2.4 - Simple Operations

By multiplying all the pixels by a value, for example, 1.5, you increase the brightness of the image. This operation is called "Gain." Mathematically:

y=x*gain

Where x is the initial pixel value and gain is the multiplication factor. When we look at the graph, we see that the line increases its slope, reflecting the increase in brightness. However, all pixel values are capped at a maximum of 1, so if an operation produces a value greater than 1, it is reduced to 1, a phenomenon called "clamping." The same happens for values that fall below zero. This effect is more noticeable when the color resolution (or "exposure latitude" in the days of film) is limited. However, the detail in the darker parts of the image is preserved since values close to zero remain similar.

The "Brightness" operation, similar to "Gain," involves adding a constant value to all the pixels in the image:

y=x+brightness

In this case, the line in the graph shifts upward, clearly showing clamping both at the top and bottom.
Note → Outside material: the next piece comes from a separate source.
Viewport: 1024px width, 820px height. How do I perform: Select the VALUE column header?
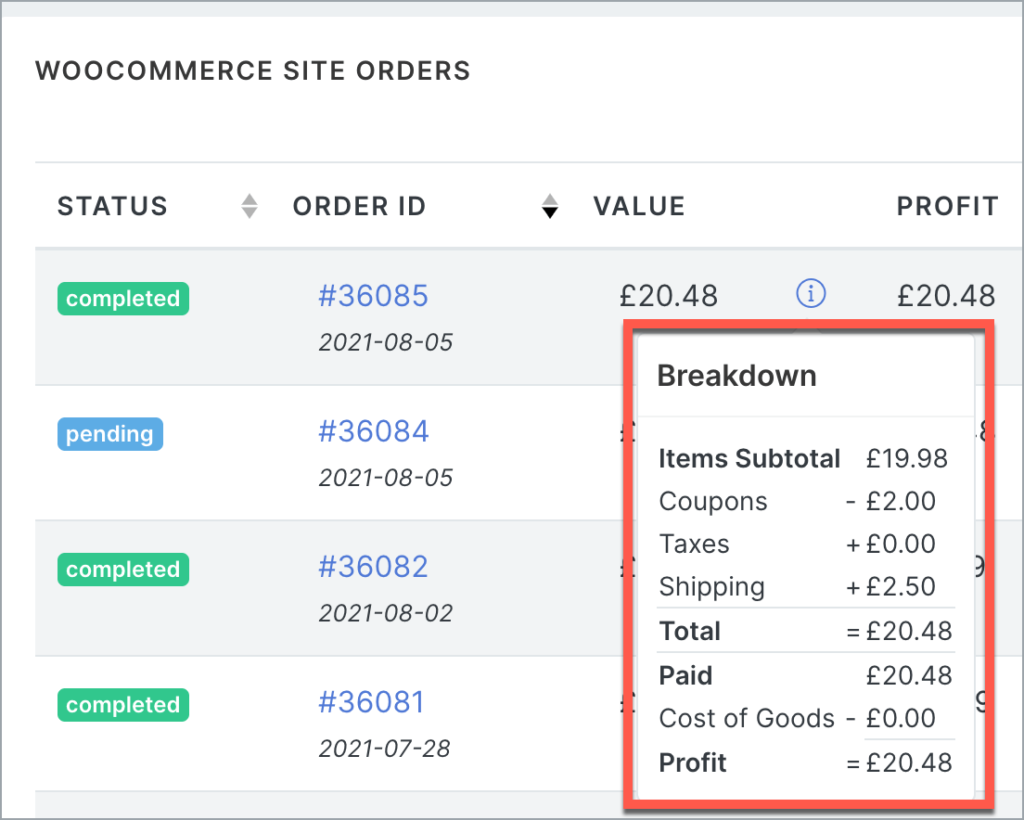click(639, 206)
One of the most commonly used operations to enhance an image is changing the contrast, which represents the difference between the lightest and darkest parts of the image. Increasing the contrast makes the darker areas darker and the brighter areas brighter.

Conversely, decreasing it reduces the brightness of the bright areas and makes the dark areas lighter. There is no universal standard for how a contrast operator should be implemented. One method, as shown by Ron Brinkman in his "The Art & Science of Digital Compositing," is to subtract a constant value and then multiply the result by another constant:

y=(x−0.33)×3

Again, there is clamping, but if the image is improved and does not have significant losses, this is a fast system that allows you to work on the image with sum and multiplication operations.
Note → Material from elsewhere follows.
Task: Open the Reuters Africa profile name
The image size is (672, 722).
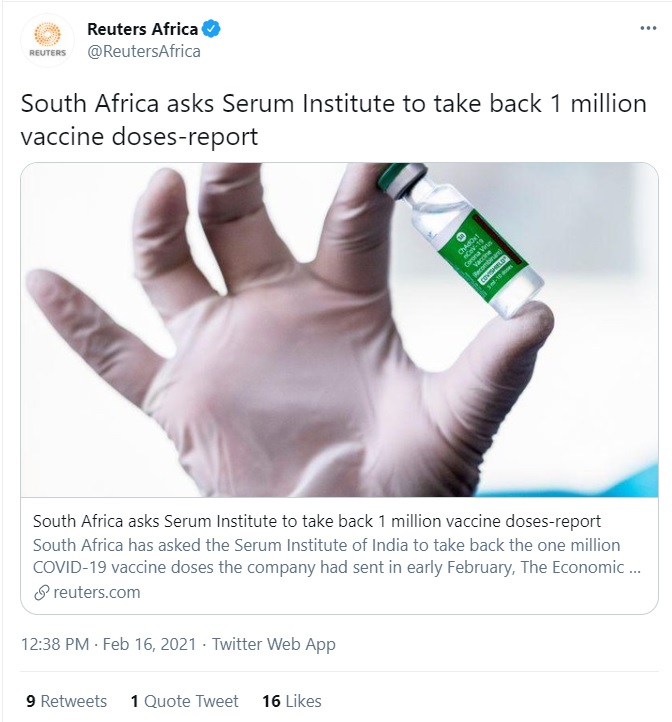Action: coord(143,29)
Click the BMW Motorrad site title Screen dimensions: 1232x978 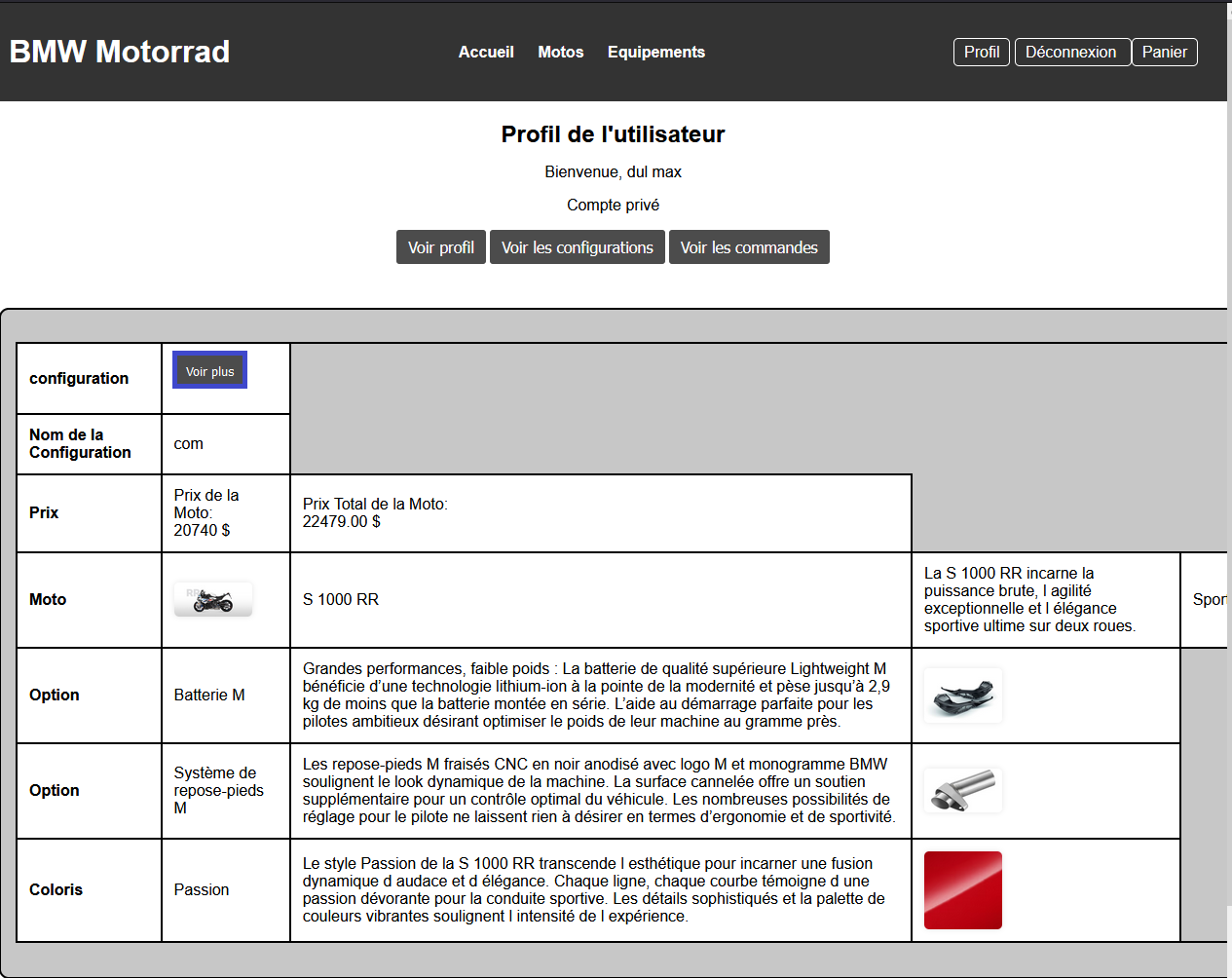[120, 52]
The ideal is to soften the edges so that the graph takes on an "S" shape. This type of contrast is called polarized or "biased." In addition to keeping all the data within the domain, it significantly improves the final result:

y=1/(1+exp(−10×(x−0.5)))

Don't worry if it looks difficult; we will see that there are algorithms to calculate this very quickly and easily.
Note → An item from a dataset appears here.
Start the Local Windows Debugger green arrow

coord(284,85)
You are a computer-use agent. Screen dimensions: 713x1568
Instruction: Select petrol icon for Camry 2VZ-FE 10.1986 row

Gamma correction is another fundamental operation in image processing:

y=x^(1/gamma)

where y is the output, x is the input, and gamma is the correction factor. With a calculator, it is easy to verify how different gamma values correspond to different brightness levels for each pixel. For example, a pixel with an initial value of 0.5 will end up with a value of about 0.665 if we use a gamma of 1.7. The real reason for the popularity of the gamma operator becomes evident when you examine what happens to the extreme values, i.e., 0 and 1, of the image. In other words, "Gamma Correction" only affects non-white or non-black pixels, increasing brightness without clamping the pixels.

Another useful operation is color inversion. By multiplying an image by -1 and subtracting 1, you get the negative:

y=1−x

In film, some operations were done using the negative and then turning it into a positive. Some mathematical expressions are nothing more than the transposition of what was done in the lab.

To understand how to apply these operations to images, we need to delve into how images are handled, and we can do this very simply using NumPy.

2.5 - NUMPY

NumPy is a fundamental package for scientific computing in Python. It is installed using the command pip install numpy and is an external library that allows you to work with multidimensional arrays such as vectors and matrices. NumPy offers a wide range of routines for fast operations on arrays, including mathematical, logical, shape manipulation, sorting, selection, I/O, discrete Fourier transforms, basic linear algebra, basic statistical operations, random simulations, and more.

It was originally created by Travis Oliphant in 2005 as an extension of the Numeric library to provide a more powerful and flexible framework for numerical computing. Since then, it has become one of the most widely used tools in the scientific and data science community.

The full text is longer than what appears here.